The team will also be watching for the Sunday night transmission to confirm that masts for the stereo camera and the weather station have swung to their vertical positions.

"What a thrilling landing! But the team is waiting impatiently for the next set of signals that will verify a healthy spacecraft," said Peter Smith of the University of Arizona, principal investigator for the Phoenix mission. "I can hardly contain my enthusiasm. The first landed images of the Martian polar terrain will set the stage for our mission."

Another critical deployment will be the first use of the 7.7-foot-long robotic arm on Phoenix, which will not be attempted for at least two days. Researchers will use the arm during future weeks to get samples of soil and ice into laboratory instruments on the lander deck.

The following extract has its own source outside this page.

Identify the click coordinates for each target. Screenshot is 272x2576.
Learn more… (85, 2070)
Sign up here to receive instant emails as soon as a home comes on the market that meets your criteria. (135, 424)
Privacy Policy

The signal confirming that Phoenix had survived touchdown was relayed via Mars Odyssey and received on Earth at the Goldstone, Calif., antenna station of NASA's Deep Space Network.

Phoenix uses hardware from a spacecraft built for a 2001 launch that was canceled in response to the loss of a similar Mars spacecraft during a 1999 landing attempt. Researchers who proposed the Phoenix mission in 2002 saw the unused spacecraft as a resource for pursuing a new science opportunity. Earlier in 2002, Mars Odyssey discovered that plentiful water ice lies just beneath the surface throughout much of high-latitude Mars. NASA chose the Phoenix proposal over 24 other proposals to become the first endeavor in the Mars Scout program of competitively selected missions.

The Phoenix mission is led by Smith at the University of Arizona with project management at JPL and development partnership at Lockheed Martin, Denver. International contributions come from the Canadian Space Agency; the University of Neuchatel, Switzerland; the universities of Copenhagen and Aarhus, Denmark; Max Planck Institute, Germany; and the Finnish Meteorological Institute.